Provided data
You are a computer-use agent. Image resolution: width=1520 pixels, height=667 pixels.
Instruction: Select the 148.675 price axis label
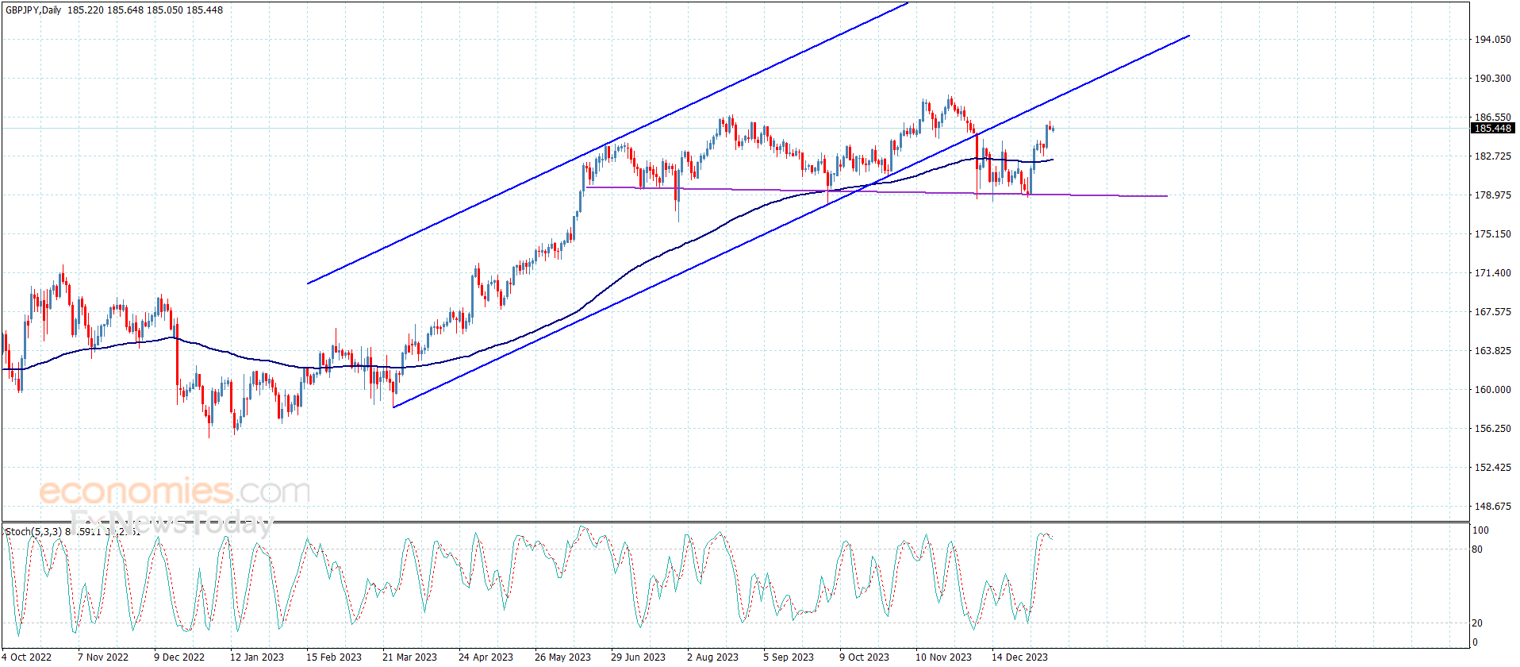coord(1492,507)
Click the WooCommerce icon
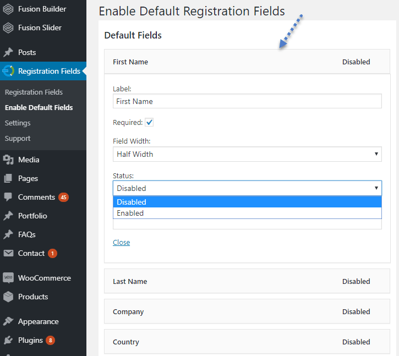The image size is (399, 356). click(8, 278)
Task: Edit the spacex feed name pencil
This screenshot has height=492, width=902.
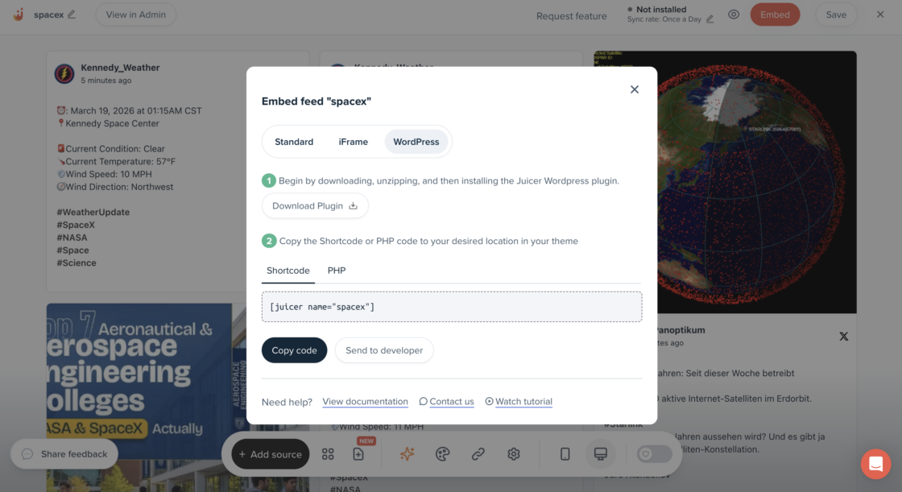Action: tap(72, 14)
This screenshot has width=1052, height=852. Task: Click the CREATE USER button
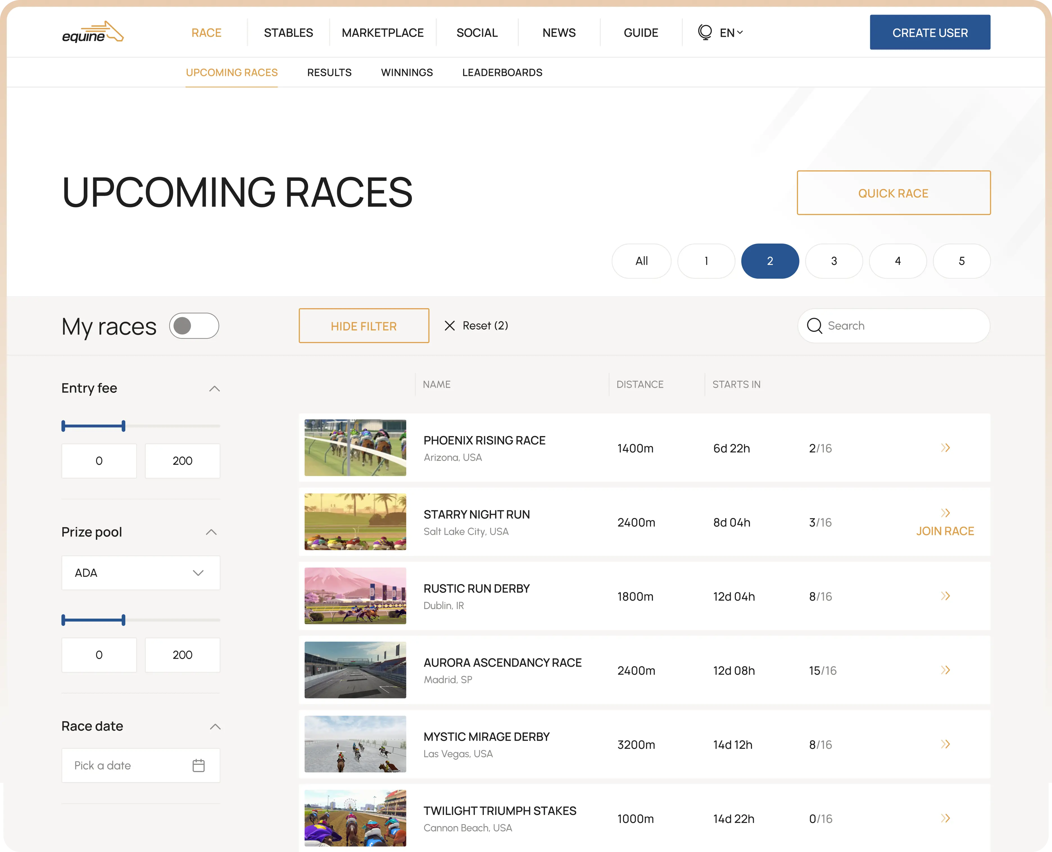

Requirement
Whenever the word "Task" occurs in a line above, copy that line.

Answer section
Task: Edit the spacex feed name pencil
This screenshot has width=1052, height=852. Task: Click the CREATE USER button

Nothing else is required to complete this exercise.